Who is that man in the sequins?

“America is a very conservative country… Those founding Pilgrim fathers are still in charge. And so much of what is original or creative is a rebellion against that. But it is still dominated by conservative influence. Are there any people in your community who have two husbands?”
Dame Edna Everage
Gay & Lesbian Times, 2009

This statement serves as subtext to the subversive dynamic of Barry Humphries’s character Dame Edna Everage. The Lady has her plan. For the uninitiated, Dame Edna is hardly a drag queen. She drags us through political commentary and social tyranny when we become her “guests” for an evening. Edna Everage is a Melbourne housewife who aspired to super stardom, succeeded, and bestowed with the royal nod. Her royal self appears at the Civic Theatre in her “First Last Tour.”

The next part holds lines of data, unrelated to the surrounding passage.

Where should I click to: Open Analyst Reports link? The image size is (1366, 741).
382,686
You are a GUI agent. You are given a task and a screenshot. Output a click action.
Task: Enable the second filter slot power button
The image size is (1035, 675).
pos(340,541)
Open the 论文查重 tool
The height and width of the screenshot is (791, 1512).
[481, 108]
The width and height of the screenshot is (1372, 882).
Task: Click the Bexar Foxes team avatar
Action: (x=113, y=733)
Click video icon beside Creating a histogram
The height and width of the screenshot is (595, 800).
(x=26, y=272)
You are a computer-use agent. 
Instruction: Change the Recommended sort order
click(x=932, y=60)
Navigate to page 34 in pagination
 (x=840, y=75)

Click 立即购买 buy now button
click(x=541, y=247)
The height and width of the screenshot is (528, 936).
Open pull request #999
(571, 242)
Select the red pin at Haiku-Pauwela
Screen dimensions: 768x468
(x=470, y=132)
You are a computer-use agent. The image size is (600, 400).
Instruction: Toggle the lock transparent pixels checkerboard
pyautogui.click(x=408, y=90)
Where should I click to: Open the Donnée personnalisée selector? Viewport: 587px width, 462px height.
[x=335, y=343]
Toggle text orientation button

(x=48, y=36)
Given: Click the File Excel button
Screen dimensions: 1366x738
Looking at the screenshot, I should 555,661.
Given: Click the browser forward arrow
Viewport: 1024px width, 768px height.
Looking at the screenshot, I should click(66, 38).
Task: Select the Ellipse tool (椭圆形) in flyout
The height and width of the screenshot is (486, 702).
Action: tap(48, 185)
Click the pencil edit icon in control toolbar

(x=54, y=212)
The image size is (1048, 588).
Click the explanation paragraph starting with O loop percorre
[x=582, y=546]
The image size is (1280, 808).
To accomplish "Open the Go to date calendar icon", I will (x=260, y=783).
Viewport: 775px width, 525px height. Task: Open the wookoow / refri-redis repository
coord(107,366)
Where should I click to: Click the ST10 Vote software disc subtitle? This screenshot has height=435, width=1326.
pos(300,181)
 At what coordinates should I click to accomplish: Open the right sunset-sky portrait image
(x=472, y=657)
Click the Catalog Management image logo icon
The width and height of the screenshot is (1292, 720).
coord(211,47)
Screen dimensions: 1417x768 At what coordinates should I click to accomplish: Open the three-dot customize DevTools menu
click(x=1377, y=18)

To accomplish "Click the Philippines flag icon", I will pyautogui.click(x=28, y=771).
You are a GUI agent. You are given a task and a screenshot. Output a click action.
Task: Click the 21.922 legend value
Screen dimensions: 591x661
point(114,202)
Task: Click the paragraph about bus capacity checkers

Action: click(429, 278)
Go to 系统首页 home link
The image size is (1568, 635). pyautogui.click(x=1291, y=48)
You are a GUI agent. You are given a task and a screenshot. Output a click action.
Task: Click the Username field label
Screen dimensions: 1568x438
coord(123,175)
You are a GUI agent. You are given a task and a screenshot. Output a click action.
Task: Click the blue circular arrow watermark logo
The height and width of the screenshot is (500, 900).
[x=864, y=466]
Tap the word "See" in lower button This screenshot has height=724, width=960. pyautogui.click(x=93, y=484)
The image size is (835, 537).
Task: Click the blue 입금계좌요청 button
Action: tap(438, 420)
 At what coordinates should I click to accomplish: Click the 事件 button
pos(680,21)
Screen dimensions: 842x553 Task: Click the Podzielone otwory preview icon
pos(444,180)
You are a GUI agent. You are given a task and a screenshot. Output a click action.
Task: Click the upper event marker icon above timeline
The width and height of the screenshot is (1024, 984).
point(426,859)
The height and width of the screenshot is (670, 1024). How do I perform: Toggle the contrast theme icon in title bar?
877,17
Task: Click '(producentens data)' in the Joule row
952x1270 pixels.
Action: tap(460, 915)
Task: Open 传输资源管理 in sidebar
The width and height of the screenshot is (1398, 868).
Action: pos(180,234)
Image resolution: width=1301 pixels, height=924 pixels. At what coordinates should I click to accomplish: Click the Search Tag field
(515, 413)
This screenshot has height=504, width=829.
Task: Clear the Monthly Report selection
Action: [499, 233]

In his native Australia during the 1950s, Mr. Humphries began perpetrating Dali-esque performance events or “guerrilla” theatre offensives in his native Australia. These unrelenting performance art strikes cut through the razor-wire protected status quo.
Barry Humphries shows no sign of lagging at age 75 as he plays the world-stage.

An account of Humphries’s charitable activities caught me off-guard at a posh financial institution’s holiday party in the 1980s. The husband of a colleague perked up when I mentioned Dame Edna. The native New Zealander beamed, “I remember him! He came to the gay bars with his act to raise money for children’s charities.” His wife admonished, “You never told me you went to gay bars!” Ah, Dame Edna’s subversion at work 25 years after the act.

His is a career of industrious cultural output. Mr. Humphries has authored 22 books (titles include “Dame Edna's Coffee Table Book: A guide to gracious living and the finer things of life by one of the first ladies of world theatre” to “Neglected Poems and Other Creatures”). He just finished the film of the picaresque novel “Moll Flanders” in the role of Madam Needham under Ken Russell’s direction. He performed Shakespeare and musical comedy in London’s West End. Film and television appearances number over 75 with the majority produced in Australia and the UK (he penned 64 of the productions with 90% of his characters in star roles). Mr. Humphries wrote the ”Barry McKenzie" comic strip for Britain’s “Private Eye” magazine. His teeming artistic endeavors spread to the canvas as an accomplished landscapist. Not shabby for a former alcoholic.

Barry Humphries has delightfully scathed audiences on two continents for five decades with his fun-house mirrored view of our lethal and benign foibles. Greater America appears ready to catch up with this court jester to the English speaking world with his sequined dress.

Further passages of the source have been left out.